[Date Prev][Date Next][Thread Prev][Thread Next][Date Index][Thread Index]
Re: Well-formedness statistics
On Thu, 24 Jun 2004 08:06:06 +0900, MURATA Makoto (FAMILY Given)
<eb2m-mrt@xxxxxxxxxxxxxxx> wrote:
> [quotes from relevant specifications snipped]
Thanks, that's very helpful.
> So, I think that MIME entities labelled as text/plain are not well-formed
> XML documents.
OK, then my sample breaks down like this:
5096 total feeds
3241 (63.60%) are well-formed
917 (17.99%) are not well-formed due to non-XML media type (e.g. text/plain)

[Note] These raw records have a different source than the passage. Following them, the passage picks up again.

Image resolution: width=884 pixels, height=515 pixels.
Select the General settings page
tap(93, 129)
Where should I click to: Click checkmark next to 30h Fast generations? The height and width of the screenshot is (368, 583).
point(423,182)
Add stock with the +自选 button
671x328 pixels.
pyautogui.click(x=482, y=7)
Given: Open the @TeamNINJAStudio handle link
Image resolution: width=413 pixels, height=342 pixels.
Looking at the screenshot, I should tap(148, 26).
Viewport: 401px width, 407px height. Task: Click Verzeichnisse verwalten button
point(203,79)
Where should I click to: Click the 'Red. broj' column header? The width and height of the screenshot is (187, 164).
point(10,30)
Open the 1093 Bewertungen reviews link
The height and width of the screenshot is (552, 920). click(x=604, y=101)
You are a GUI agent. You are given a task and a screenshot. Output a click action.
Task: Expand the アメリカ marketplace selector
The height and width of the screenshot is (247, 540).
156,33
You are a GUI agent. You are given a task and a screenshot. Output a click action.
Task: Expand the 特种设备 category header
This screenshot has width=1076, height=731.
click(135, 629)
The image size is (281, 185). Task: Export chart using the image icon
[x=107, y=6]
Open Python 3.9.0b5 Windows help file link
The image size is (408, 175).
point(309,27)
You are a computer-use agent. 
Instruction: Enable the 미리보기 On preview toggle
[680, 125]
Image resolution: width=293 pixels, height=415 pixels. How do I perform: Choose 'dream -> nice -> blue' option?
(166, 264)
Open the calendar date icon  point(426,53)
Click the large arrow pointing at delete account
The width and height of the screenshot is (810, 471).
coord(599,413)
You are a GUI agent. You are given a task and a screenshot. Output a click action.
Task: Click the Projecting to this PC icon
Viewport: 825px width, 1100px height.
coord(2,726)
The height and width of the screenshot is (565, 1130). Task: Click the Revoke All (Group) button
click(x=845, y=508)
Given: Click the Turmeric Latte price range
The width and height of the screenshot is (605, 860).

798 (15.66%) are not well-formed due to text/xml encoding mismatch
(declared as text/xml but contains characters outside us-ascii)
25 (0.49%) are not well-formed due to other encoding mismatch
(declared as some encoding but contains characters outside that
encoding)
115 (2.26%) are not well-formed for other reasons (e.g. malformed markup)
Note that the "other reasons" category is now significantly smaller.
Some of the feeds previously counted in that category were also served
as text/plain, so they are now counted in the new "non-XML media type"
category. Each feed is counted only once. Amazingly, percentages add
up to 100%, despite rounding.
--
Cheers,
-Mark